Per esempio la differenza tra le esporatazioni di greggio dichiarate e quelle reali (piu’ di 1 milione di barili al giorno) sparisce nei meandri finaziari occulti e complicati da scoprire. Un volta “pulito” questi soldi la famiglia Gheddafi li gestisce in modo particolarmente efficace. La fortuna finanziaria della famiglia e’ valutata da diplomatici americani circa su 120 miliardi di dollari. Questa fortuna e’ divisa e protetta da una galassia di partecipazioni azionarie, depositi bancari, associazioni sparse in tutto il pianeta.


L’uso improprio legalizzato e la confuzione tra fondi pubblici e fortune private.

Il canale che sarebbe piu’ utilizzato per l’uso improprio dei fondi pubblici sarebbe quello dei Fondi Sovrani Libici emessi dall’Autorita’ Libica di Investimenti (LIA), creata nel 2003 dopo la fine delle sanzioni economiche della Nazioni Unite. Questi fondi trasferiscono una parte dei loro profitti a degli uomini d’affari come l’autro libico Mustapha Zarti che e’ stato recentemente arrestato in Austria. Il suo arresto ha permesso di scoprire che gli investimenti del regime libico per la sola Austria ammonterebbero a 30 miliardi di dollari. La Banca centrale austriaca ha annunciato venerdì scorso il blocco dei beni di Mustapha Zarti.

Secondo la stampa austriaca, questo personaggio e’ l’esempio tipico della confuzione tra beni pubblici e privati che impera in Libia. All’apice di una miriade di canali che alimentano la fortuna dei Gheddafi, Mustapha Zarti e’ membro del consiglio d’amministratore della LIA e un dei principali azionari della banca italiana Unicredit. Zarti e uno tra i principali dirigenti della NOC, la compagnia petrolifera statale libica e del gruppo petrolifero Tamoil. Ricopre anche il ruolo di vice presidente presso la First Energy Bank nel Bahrein. Secondo gli esperti delle finanze libiche, il ruolo di Zarti non sarebbe esclusivo e decine di altre persone farebbero parte della nebulosa finaziaria del regime.

 

Profitti nascosti dietro societa’ di facciata.

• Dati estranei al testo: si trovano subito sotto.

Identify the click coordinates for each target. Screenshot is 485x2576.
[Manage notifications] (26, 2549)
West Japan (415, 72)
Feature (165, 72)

Il patrimonio libico della familia non e’ altro che la punta dell’iceberg dell’impero economico internazionale, difficile da quantificare. I profitti in Asia e nel Golfo sono gestiti da uomini d’affari attraverso centinaia di societa’ di facciata che rendono le possibilita’ di identificare e rintracciare rapidamente i flussi finanziari. La force de frappe finanziaria di Gheddafi e’ impressionante e non ha nulla a che vedere con quelle di Ben Ali o del clan di Moubarak.

Questa force de frappe spiega la capacita’ di mobilizazione di truppe rimaste fedeli e di mercenari e la determinazione di Gheddafi a continuare la sua lotta selvaggia per restare al potere e controllare il paese.

 

Nell’ipotesi di una sconfitta della Casa Gheddafi chi potra recuperare i beni rubati al popolo libico?

La risposta a questa domanda non e’ semplice tanto e’ grande e ramificata la rete di investimenti, di presta nomi e di societa’ di facciata.

Fin quando i paesi che ospitano questi patrimoni non faranno prova di buona volonta’ il rischio che la fortuna finanziaria della famiglia Gheddafi sparisca e’ altissimo. Basta pensare che fine hanno fatto i beni del dittatore zairese Mobutu o di altri dittatori africani caduti in disgrazia.

Solo le briciole degli imperi finanziari di questi dittatori sono state restituite ai rispettivi stati nonostante le prove evidente che queste fortune sono state costruite grazie al saccheggio sistematico delle Tesorerie Pubbliche.

I beni messi sotto sequestro sono normalmente recuperati dai paesi ospitanti attraverso diversi astuzie e artifici giuridici.

A questo si aggiunge il fatto che l’affidabilita’ dei presta nomi in tempi di rivoluzione e’ normalmente debole. Ci ricordiamo ancora le dissaventure dell’ex dittatore di Haiti Baby Doc que si trovo’ completamente al verde dopo la fuga dei suoi uomini di fiducia che gestivano la sua fortuna e che dopo la sua caduta si sono appropriati dei suoi beni.

Sembra che il clan Gheddafi abbia tratto degli insegnamenti dalle disgrazie dei precedenti dittatori e che abbia preso delle adeguate disposizioni.

E’ comunque prematuro prevedere al momento attuale il recupero dei soldi rubati, come e’ prematura una valutazione e un censimento affidabile della somma totale.

Ma e’ certo che questa necessita’ figurera’ come priorita’ nell’agenda politica del regime che succedera’ alla dittatua della “Guida” della Grande Jamahiriya Socialista.